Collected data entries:
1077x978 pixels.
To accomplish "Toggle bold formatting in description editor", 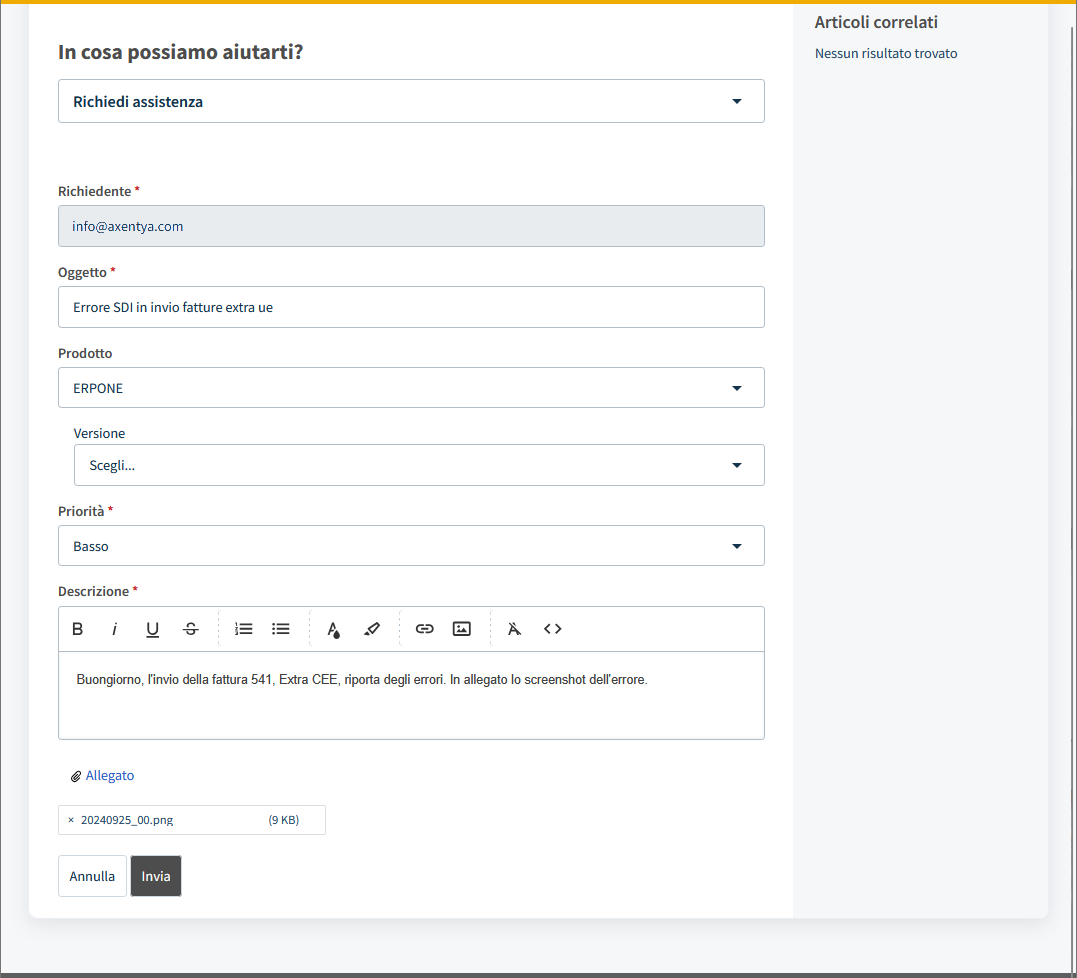I will [x=77, y=629].
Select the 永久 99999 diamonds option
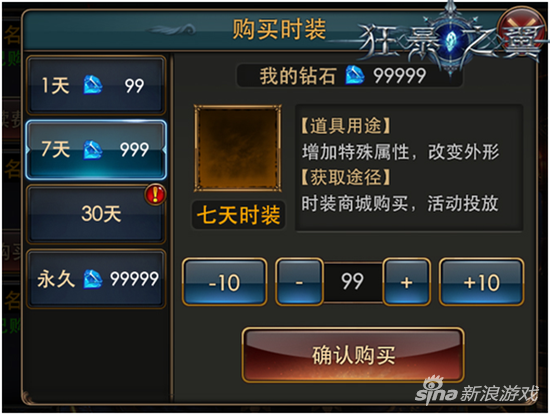 [96, 279]
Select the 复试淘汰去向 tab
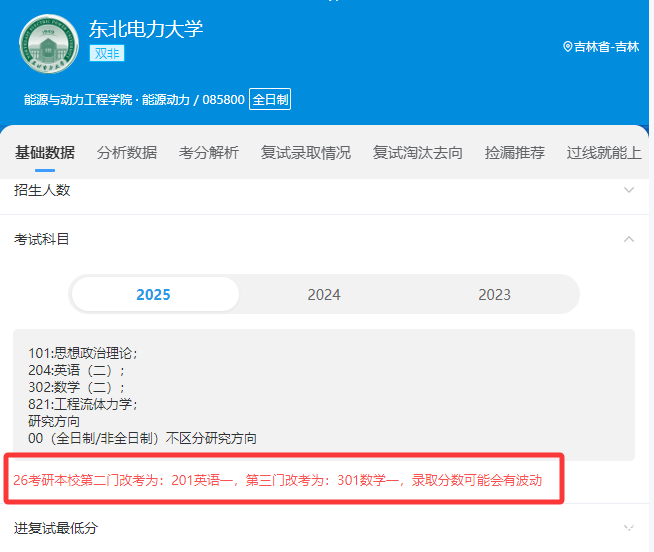654x552 pixels. pos(418,153)
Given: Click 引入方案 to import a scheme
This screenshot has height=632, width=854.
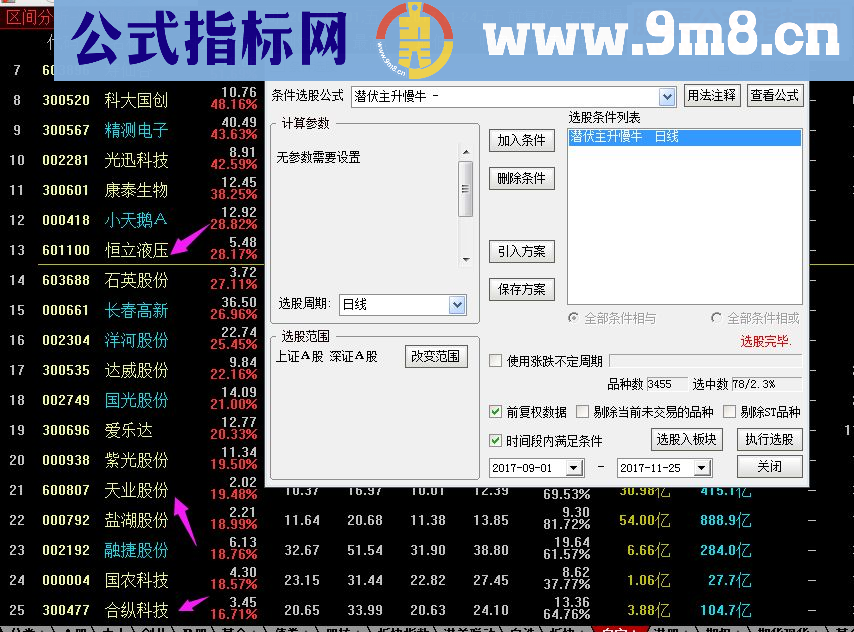Looking at the screenshot, I should click(521, 251).
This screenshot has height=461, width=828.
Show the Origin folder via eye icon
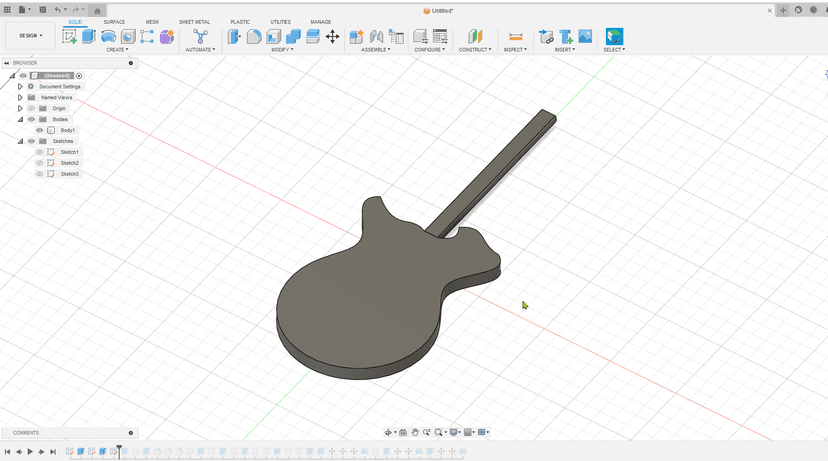coord(31,108)
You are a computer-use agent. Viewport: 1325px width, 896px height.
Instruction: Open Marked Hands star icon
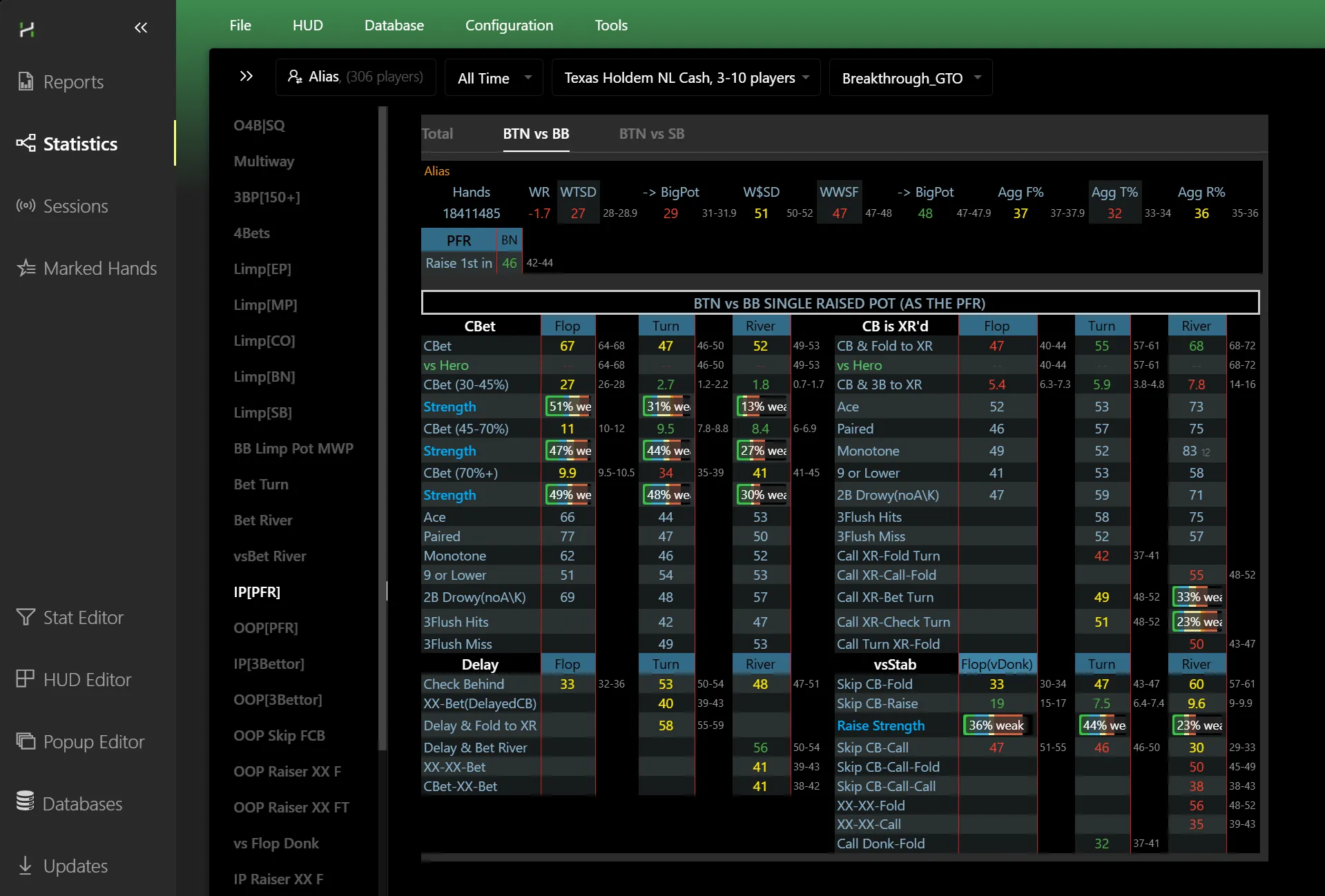(x=26, y=268)
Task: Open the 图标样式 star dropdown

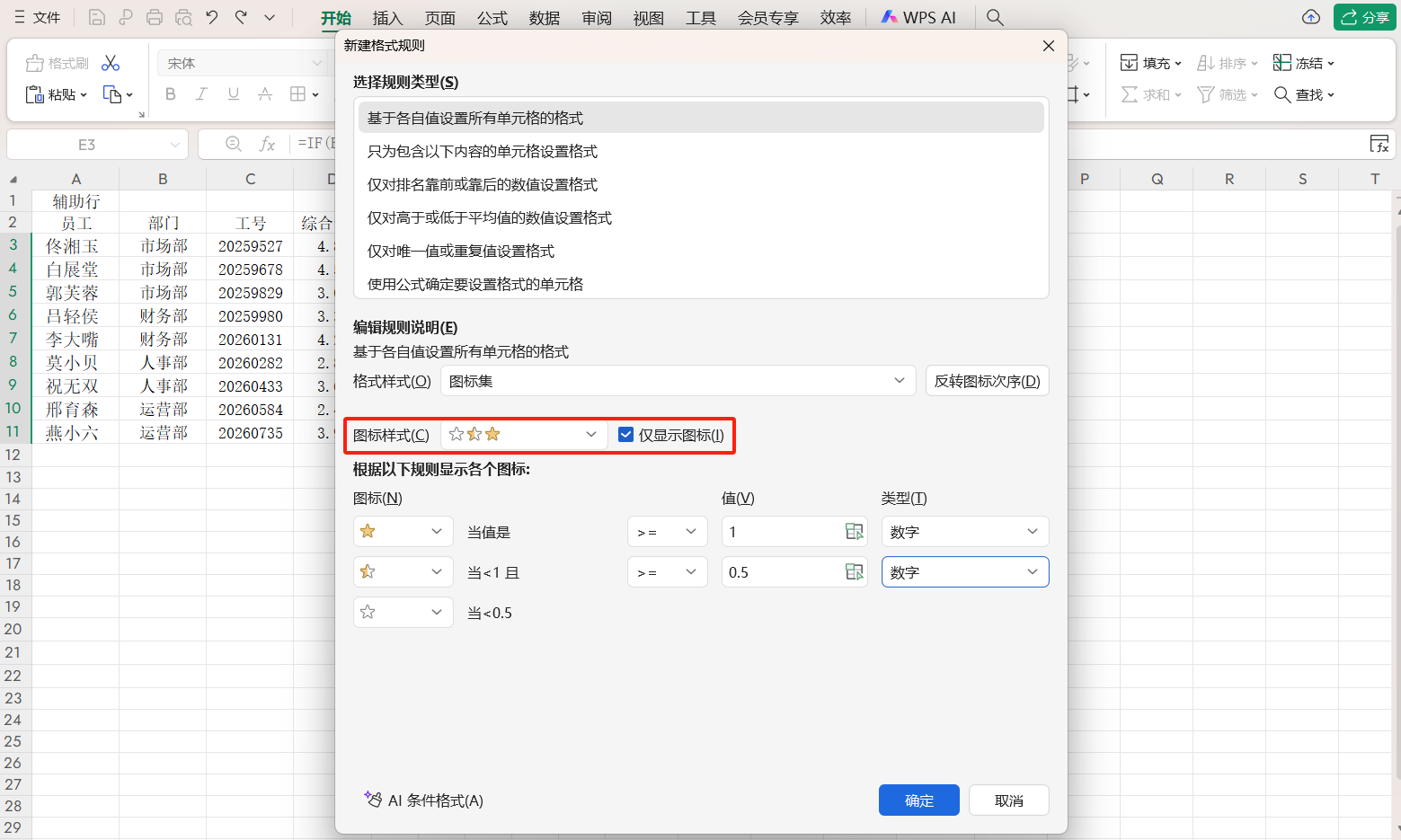Action: [x=523, y=435]
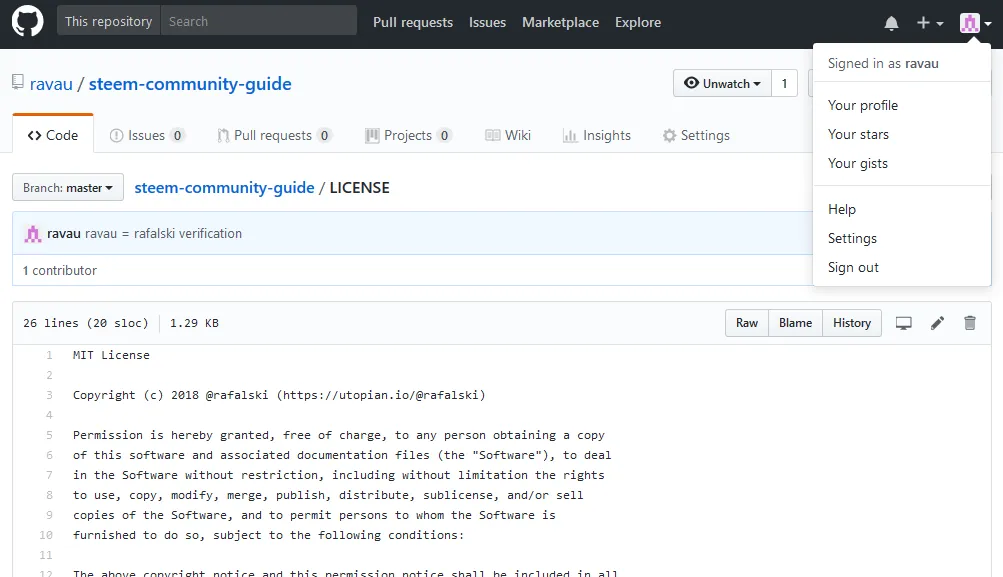Image resolution: width=1003 pixels, height=577 pixels.
Task: Expand the plus create-new dropdown
Action: tap(929, 23)
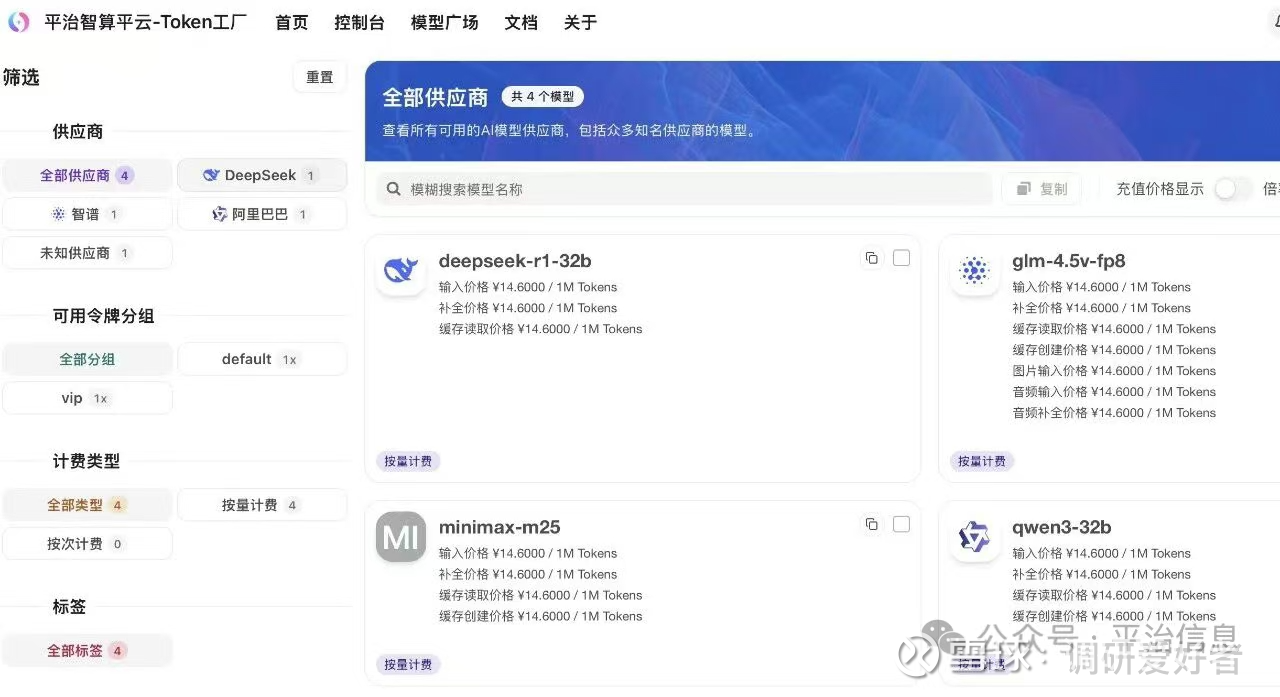Open the 模型广场 nav item

pos(444,22)
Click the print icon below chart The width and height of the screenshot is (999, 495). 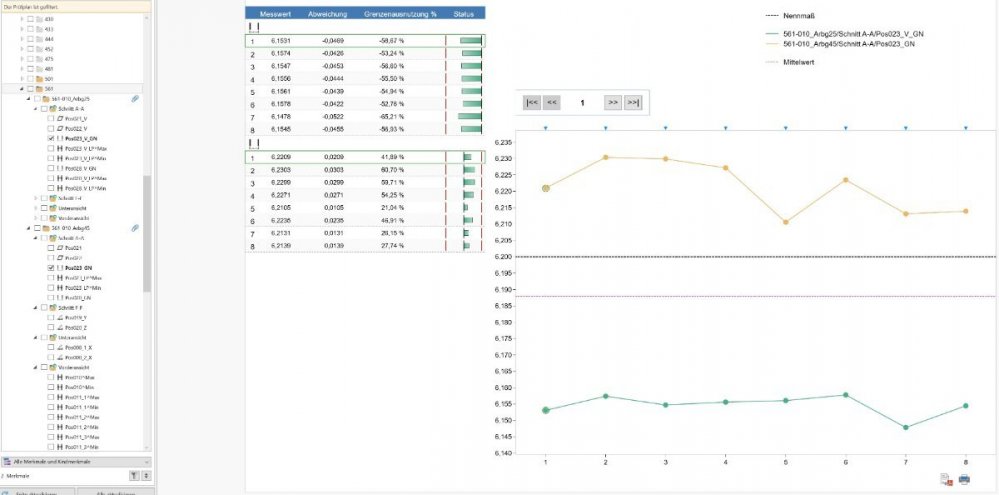click(x=964, y=479)
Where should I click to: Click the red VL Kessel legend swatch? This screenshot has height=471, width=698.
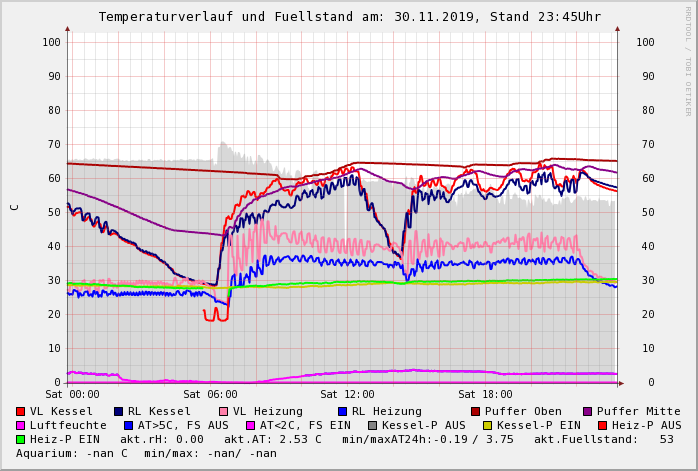(x=21, y=411)
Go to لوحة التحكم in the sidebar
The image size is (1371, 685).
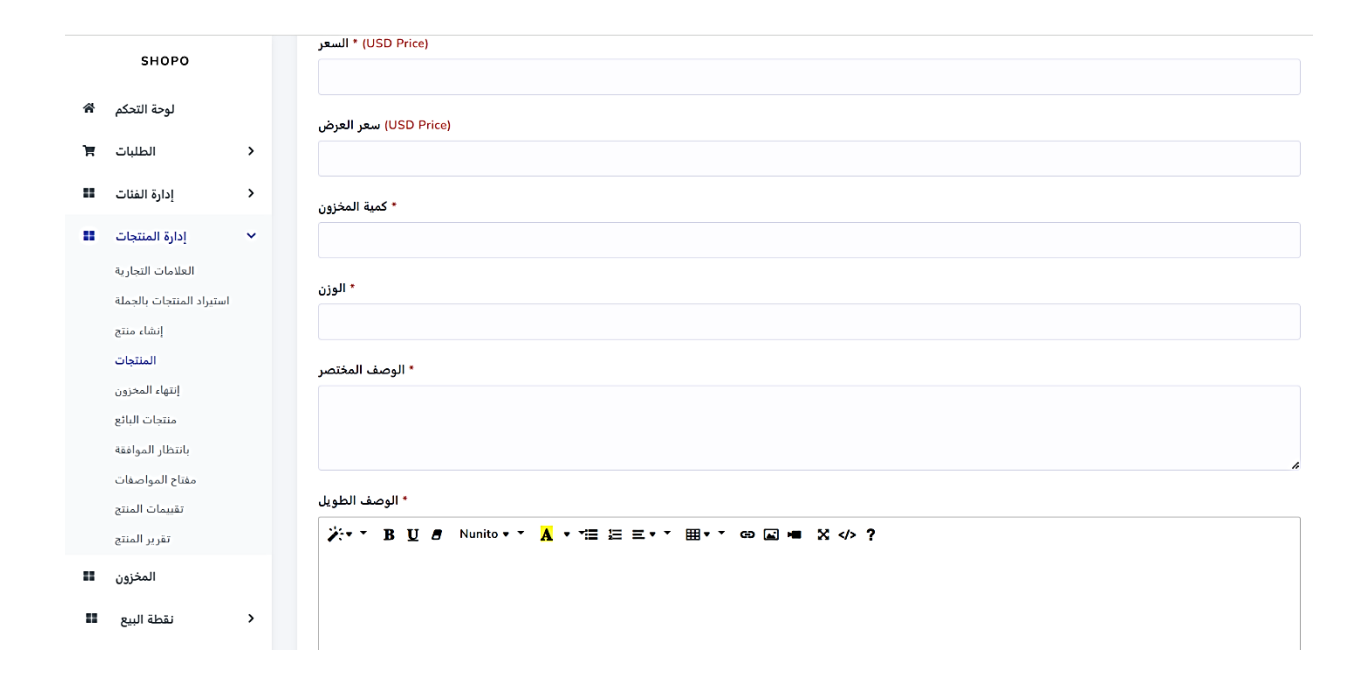point(144,109)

## [WORK REQUEST]
Begin with the line containing "Go to لوحة التحكم in the sidebar" and end with the last line of the entries above. Copy those lines exactly, both ends included, and drop every picture.

## [OUTPUT FOR THIS TASK]
Go to لوحة التحكم in the sidebar
The image size is (1371, 685).
point(144,109)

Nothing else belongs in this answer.